> _BRIEF 1_: Please reproduce the part of the player profile between "Personal information" and "from Young Boys)", inclusive.
> _BRIEF 2_: List every Switzerland national youth team named in the player profile.
> _BRIEF 3_: According to the player profile, which club is Thun's player on loan from?

[DOCUMENT EXCERPT Boundary: Start]

Olivier Mambwa

Personal information
- Date of birth: 5 December 2008 (age 17)
- Place of birth: Bern, Switzerland
- Height: 1.87 m (6 ft 2 in)
- Position: Left-back

Team information
- Current team: Thun (on loan from Young Boys)
- Number: 2

Youth career
- 2018–2021: Bümpliz
- 2021–2020: FC Köniz
- 2021–2023: Young Boys
- 2023: FC Köniz
- 2023–2025: Young Boys

Senior career*
- Years: Team / Apps / (Gls)
- 2025–: Young Boys U21 / 18 / (0)
- 2025–: Young Boys / 7 / (0)
- 2026–: → Thun (loan) / 4 / (0)

International career^{‡}
- 2023: Switzerland U15 / 2 / (0)
- 2023–2024: Switzerland U16 / 8 / (0)
- 2024–2025: Switzerland U17 / 11 / (0)
- 2025–: Switzerland U18 / 4 / (1)
- 2026–: Switzerland U19 / 3 / (0)

= Olivier Mambwa =

Swiss footballer

Olivier Mambwa (born 5 December 2008) is a Swiss professional footballer who plays as a left-back for the Swiss Super League club Thun on loan from Young Boys.

[DOCUMENT EXCERPT Boundary: End]
[DATA EXCERPTS Boundary: Start]

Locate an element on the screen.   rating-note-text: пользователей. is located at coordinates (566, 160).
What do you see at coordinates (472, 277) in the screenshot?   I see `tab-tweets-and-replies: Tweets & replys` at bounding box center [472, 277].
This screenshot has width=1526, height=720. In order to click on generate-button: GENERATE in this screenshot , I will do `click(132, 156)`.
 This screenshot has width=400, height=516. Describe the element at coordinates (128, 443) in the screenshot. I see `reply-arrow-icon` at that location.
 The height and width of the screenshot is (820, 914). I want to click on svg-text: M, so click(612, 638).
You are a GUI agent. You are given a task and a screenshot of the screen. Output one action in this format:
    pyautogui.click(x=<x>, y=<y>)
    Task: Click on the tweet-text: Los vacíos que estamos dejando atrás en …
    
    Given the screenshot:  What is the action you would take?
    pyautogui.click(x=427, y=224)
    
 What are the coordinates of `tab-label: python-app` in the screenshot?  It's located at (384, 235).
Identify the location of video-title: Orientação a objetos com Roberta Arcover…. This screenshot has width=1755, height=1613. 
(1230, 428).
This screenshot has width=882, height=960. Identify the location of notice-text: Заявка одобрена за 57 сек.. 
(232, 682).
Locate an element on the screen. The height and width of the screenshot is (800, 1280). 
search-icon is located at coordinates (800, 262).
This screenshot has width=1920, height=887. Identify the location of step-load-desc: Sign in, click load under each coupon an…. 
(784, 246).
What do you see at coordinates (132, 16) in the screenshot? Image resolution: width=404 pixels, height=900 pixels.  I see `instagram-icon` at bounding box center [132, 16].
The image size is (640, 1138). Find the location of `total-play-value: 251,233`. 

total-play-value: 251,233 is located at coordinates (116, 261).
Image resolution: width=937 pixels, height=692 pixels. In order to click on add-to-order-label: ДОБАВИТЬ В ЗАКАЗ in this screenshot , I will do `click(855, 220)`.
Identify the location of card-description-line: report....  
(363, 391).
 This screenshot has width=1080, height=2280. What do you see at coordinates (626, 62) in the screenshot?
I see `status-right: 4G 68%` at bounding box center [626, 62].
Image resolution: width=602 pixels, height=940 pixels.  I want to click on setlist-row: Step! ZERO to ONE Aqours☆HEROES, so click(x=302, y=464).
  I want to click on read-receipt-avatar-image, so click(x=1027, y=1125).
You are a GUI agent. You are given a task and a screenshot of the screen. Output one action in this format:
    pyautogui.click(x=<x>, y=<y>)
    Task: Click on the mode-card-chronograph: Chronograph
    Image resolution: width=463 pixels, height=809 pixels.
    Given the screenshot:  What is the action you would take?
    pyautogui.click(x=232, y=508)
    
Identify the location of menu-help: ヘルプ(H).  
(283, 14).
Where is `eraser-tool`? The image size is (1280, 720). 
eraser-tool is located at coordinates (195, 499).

[DATA EXCERPTS Boundary: End]

> _REPLY 1_:
Personal information
- Date of birth: 5 December 2008 (age 17)
- Place of birth: Bern, Switzerland
- Height: 1.87 m (6 ft 2 in)
- Position: Left-back

Team information
- Current team: Thun (on loan from Young Boys)

> _REPLY 2_: Switzerland U15, Switzerland U16, Switzerland U17, Switzerland U18, Switzerland U19

> _REPLY 3_: Young Boys